Han Solo Anthology Film: Scruffy-looking Nerf Herder?

In the world of Cinema, prequels are hardly ever a good idea.  Even with the auteur of the source material at the helm, retelling the start of a characters story arc is tricky and more often than not leaves fans bitterly disappointed.  So it comes as no surprise that when production problems came up during the filming of the Han Solo Anthology movie it left fans collectively holding their breath.   Things seemed even more grim when with just five weeks of shooting remaining on the Han Solo Anthology film Kathleen Kennedy decided to cut ties with Directors Phil Lord  and Chris Miller.  The move only created more fan speculation on the fate of the film.  What could have prompted Kennedy to make the move?  What happens next?  We’ll try to dig a little deeper and make sense of all the information coming from the set to find out how and if the Star Wars train is beginning to fall off the rails.

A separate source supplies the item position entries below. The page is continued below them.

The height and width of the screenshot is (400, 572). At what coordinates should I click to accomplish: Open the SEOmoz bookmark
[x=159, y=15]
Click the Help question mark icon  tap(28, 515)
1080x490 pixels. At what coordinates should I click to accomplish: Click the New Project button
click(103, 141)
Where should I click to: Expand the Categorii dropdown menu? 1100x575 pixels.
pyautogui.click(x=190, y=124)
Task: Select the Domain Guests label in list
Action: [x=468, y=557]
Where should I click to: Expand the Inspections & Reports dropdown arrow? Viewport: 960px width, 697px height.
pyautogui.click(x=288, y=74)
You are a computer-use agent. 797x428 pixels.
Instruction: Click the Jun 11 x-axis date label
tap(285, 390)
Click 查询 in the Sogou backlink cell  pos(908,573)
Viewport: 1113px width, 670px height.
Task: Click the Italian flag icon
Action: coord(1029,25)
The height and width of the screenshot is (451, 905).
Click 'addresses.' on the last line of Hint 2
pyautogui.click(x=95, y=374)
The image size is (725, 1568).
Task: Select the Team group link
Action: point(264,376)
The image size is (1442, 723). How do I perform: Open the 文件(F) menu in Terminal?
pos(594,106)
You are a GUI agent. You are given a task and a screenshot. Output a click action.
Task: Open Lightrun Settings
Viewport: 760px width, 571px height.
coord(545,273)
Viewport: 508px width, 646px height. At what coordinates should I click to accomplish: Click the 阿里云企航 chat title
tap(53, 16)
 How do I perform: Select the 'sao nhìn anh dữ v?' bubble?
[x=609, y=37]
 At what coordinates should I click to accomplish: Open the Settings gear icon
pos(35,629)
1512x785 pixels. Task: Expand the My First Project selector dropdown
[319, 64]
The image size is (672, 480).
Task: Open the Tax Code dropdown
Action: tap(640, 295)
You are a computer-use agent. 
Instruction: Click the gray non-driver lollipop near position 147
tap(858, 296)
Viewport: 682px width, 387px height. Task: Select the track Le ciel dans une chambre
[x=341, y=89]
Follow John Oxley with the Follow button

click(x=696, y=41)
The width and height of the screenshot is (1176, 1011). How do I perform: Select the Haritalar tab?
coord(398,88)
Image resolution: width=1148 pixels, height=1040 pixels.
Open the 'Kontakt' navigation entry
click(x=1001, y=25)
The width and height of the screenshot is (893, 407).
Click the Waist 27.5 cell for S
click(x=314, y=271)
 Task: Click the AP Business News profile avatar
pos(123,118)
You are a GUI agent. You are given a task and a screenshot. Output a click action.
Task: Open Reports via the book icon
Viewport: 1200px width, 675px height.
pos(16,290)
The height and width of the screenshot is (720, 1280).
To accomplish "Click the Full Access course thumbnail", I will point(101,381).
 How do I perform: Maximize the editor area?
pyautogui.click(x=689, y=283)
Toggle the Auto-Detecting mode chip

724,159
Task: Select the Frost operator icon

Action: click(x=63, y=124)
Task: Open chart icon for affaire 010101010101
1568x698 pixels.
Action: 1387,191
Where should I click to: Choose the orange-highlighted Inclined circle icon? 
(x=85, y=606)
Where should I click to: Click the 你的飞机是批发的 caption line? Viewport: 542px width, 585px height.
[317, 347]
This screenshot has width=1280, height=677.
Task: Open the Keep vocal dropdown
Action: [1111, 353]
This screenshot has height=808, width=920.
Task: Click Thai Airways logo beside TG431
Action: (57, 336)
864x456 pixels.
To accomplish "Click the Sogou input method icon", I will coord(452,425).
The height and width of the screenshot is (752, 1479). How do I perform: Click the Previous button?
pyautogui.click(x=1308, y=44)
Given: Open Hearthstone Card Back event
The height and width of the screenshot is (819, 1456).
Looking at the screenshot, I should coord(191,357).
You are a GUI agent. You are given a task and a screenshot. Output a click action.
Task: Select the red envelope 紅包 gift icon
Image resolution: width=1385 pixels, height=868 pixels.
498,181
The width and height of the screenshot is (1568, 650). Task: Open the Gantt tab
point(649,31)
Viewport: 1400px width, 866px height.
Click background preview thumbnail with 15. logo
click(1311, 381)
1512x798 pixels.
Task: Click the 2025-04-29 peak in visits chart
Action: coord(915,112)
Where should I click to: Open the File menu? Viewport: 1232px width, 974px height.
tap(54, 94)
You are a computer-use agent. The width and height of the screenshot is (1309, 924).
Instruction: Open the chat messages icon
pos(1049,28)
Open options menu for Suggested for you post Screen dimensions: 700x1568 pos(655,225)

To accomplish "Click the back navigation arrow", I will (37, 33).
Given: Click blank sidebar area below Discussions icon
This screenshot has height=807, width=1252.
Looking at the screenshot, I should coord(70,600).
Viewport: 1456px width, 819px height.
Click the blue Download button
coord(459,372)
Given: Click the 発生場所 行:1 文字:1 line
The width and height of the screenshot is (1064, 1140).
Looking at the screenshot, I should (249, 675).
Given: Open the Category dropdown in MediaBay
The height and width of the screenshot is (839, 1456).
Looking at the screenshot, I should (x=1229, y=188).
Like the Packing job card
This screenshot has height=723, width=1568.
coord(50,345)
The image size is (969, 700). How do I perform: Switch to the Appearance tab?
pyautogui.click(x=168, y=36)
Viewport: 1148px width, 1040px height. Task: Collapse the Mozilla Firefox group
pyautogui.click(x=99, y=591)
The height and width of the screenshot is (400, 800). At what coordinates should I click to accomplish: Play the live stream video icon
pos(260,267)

image via Disney/Lucasfilm

According to sources the firing of Phil Lord and Chris Miller is truly due to creative differences, with the crux of those differences being the Directing Duo’s’ penchant for working at their own place, their perceived indecisiveness and their preference for improvisation over the written word.  The latter may be what ultimately spelled their doom on the production that leads us to the question, wasn’t Kathleen Kennedy looking for filmmakers who could bring their own vision and creative license to the Star Wars Franchise?  Unfortunately When dealing with as beloved and well established a character as Han Solo it appears that the answer is no.

 

Rumors suggest that Lord and Miller were taking too much creative freedom with the Han Solo script,  turning everyone’s favorite reluctant and sarcastic hero into an “Ace Ventura” like screwball in space.  Alden Ehrenreich’s performance of Han Solo was so disturbing that recently an acting coach was sent to help with his performance, after Lucasfilm had reviewed the dailies. The film had begun to stray too far from Lawrence Kasdan’s script, causing a rift between the Kasdan and the directing duo.  Kasdan who co-penned arguably the two best films in the Saga, The Empire Strikes Back and The Force Awakens, carries a large amount of influence within Lucasfilm and couldn’t stand to see his vision ruined via improvisation.   The projected tone  and feel was bordering on parody, a far cry from the rest of the Star Wars Cinematic Universe.   Although no one can dispute the genius of Lord and Miller, who are responsible for 21 and 22 Jump Street and the Leto Movie, it seems that the duo had bitten off more than they could chew and production was suffering due to it. Furthermore Lord And Miller’s reluctance to use the suggested camera placement variations also left the production with less than an ideal number of options to choose from in the editing process.  The previous pace of the production  has forced filming to be extended into September when the previous end date was slated for the end of July.  Kathleen Kennedy’s decision to replace the young directors ultimately seems less likely an indication of their failure as a whole, but rather an attempt to Salvage the film and keep it in line for its May 2018 release date.

 

In the Future Kennedy may stick to safer directorial choices.  Although she would like to inject new creative visions into the franchise,  not every fresh voice in the medium is ready to take on a production of this magnitude with the same vision the studio has.  This isn’t the first time she’s had to remove a director in the middle of production.  Tony Gilroy came on to assist with Rogue One with cooperation from Gareth Edwards, when Edwards’ vision was deemed too dark and extensive re-shoots had to be scheduled.  Lord and Miller were known for their improvisational style, which seems to clash with the semi-formulaic nature of filming a SW movie.  When you have large amounts of CGI to inject into the background of scenes, ad-libbing more often than not will have to be kept to a minimum.

Ron Howard Photo by Steve Granitz/WireImage.com

The good new is that Ron Howard has come on to take over directorial duties.  Howards experience with large productions brings some optimism back to a Han Solo film many fans aren’t sure they really want.  After years of lamenting the prequel trilogy, fans certainly were not looking for a “goofy buddy cop” Star Wars movie starring Han and Chewie no matter how fun that sounds.  If anything has been learned from the prequels, it’s don’t ruin the characters we love with a subpar origin story.